Kata'ib Hezbollah merilis pernyataan pada hari Kamis memuji mereka yang telah melakukan serangan ke markas AS di Irak pada hari Rabu, meskipun kelompok itu membantah bertanggung jawab.
"Serangan itu adalah operasi jihad yang presisi," kata pernyataan milisi. Kelompok itu juga mengisyaratkan peningkatan operasi terhadap kehadiran Amerika di Irak.
Pada bulan Desember, Kata'ib Hezbollah dituduh melakukan serangan roket yang menewaskan seorang kontraktor Amerika, memicu serangkaian peristiwa yang menyebabkan Amerika Serikat berada di ambang perang dengan Iran.
Sekitar 30 roket ditembakkan dari peluncur ponsel buatan sendiri mil di luar pangkalan, Camp Taji. Lebih dari selusin menghantam instalasi luas sekitar 15 mil utara Baghdad, kata para pejabat.
Setelah serangan roket pada bulan Desember, Amerika Serikat menyerang lima pangkalan Kata'ib Hezbollah.

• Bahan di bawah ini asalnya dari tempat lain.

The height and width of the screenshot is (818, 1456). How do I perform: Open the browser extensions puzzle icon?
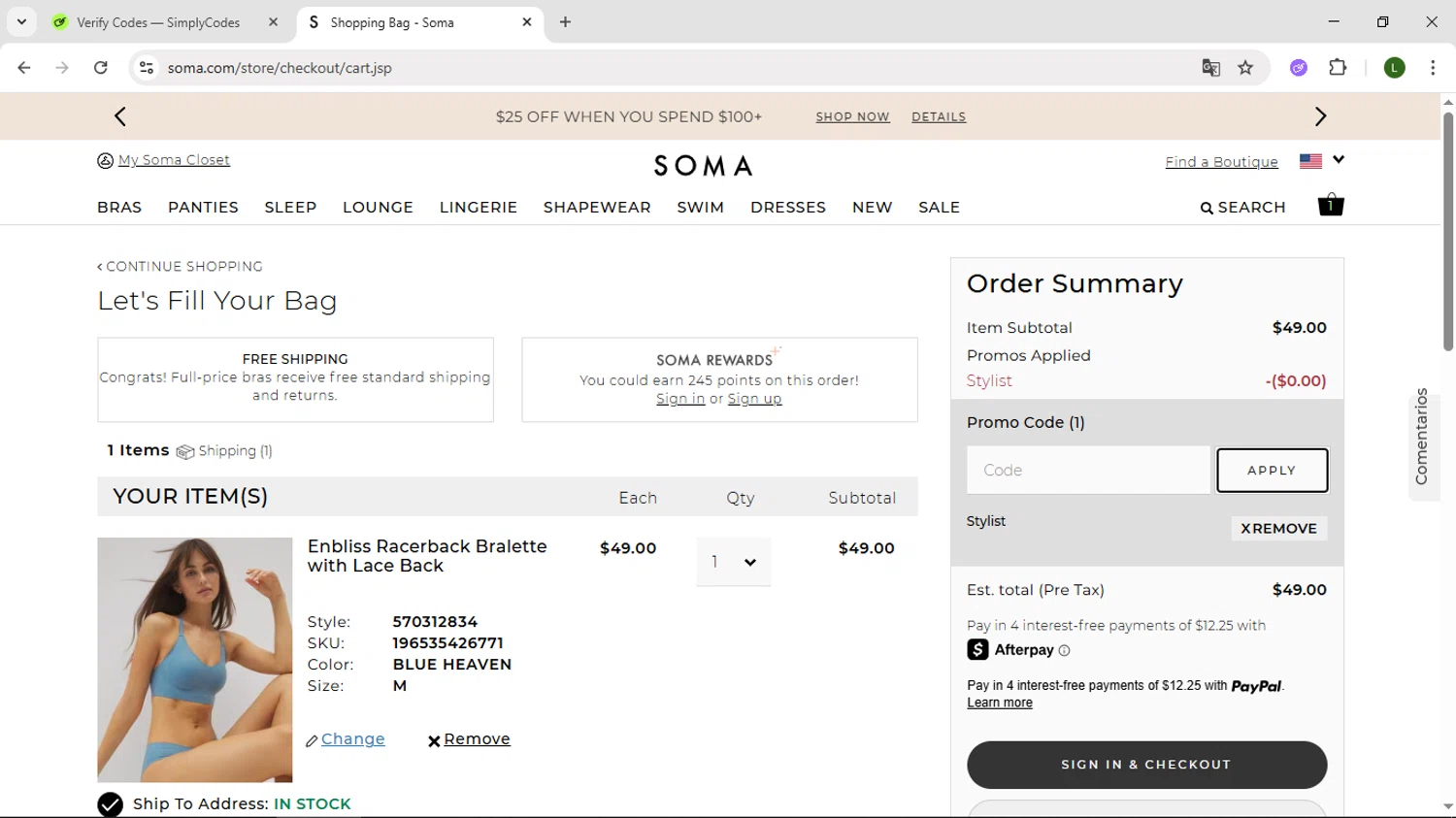(x=1338, y=68)
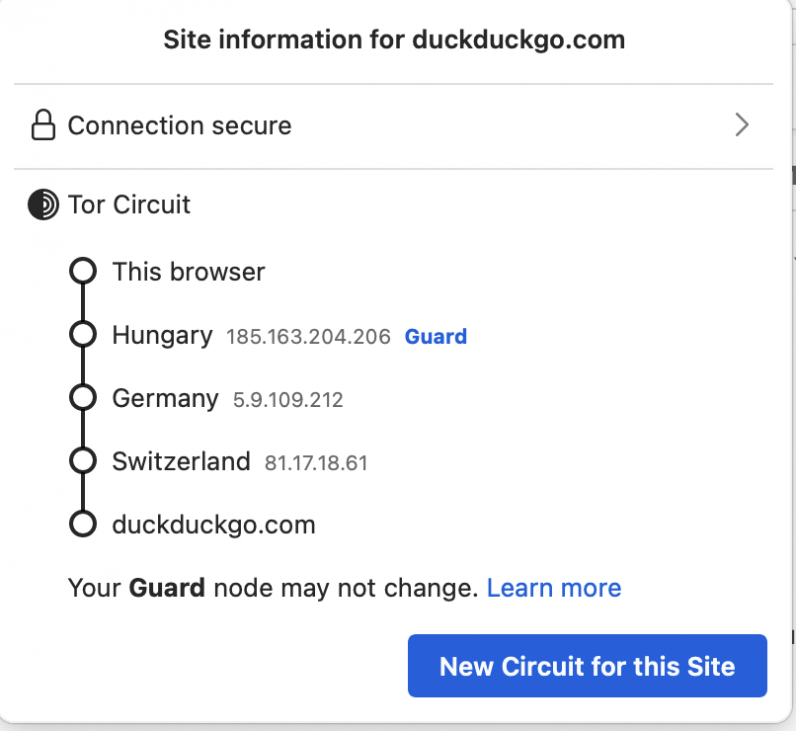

Serangan-serangan itu diikuti oleh pengepungan Kedutaan Besar Amerika di Baghdad dan kemudian serangan udara AS yang menewaskan pemimpin pasukan elit Iran Quds, Mayjen Qassem Soleimani, dan Abu Mahdi al-Muhandis, seorang pemimpin milisi top Irak yang memiliki hubungan dengan Iran.
Pola eskalasi yang cepat berakhir beberapa minggu kemudian, ketika Iran meluncurkan 16 rudal balistik di pangkalan-pangkalan di Irak yang menampung pasukan Amerika. Tidak ada yang terbunuh oleh serangan itu, tetapi puluhan personel mengalami cedera otak traumatis.
Korban Amerika di Taji pada hari Rabu adalah bagian dari beberapa hari yang mematikan bagi pasukan Amerika Serikat di Irak. Pada hari Minggu, Kapten Moises A. Navas dari Germantown, dan Sersan Diego D. Pongo dari California, yang keduanya merupakan Raiders Marinir, tewas dalam baku tembak sengit melawan milisi ISIS di Irak utara.
Menurut data Pentagon, sebelum serangan pada hari Rabu, 19 orang Amerika telah tewas dalam pertempuran di Irak dan Suriah sejak awal kampanye melawan ISIS, yang dikenal sebagai Operation Inherent Resolve.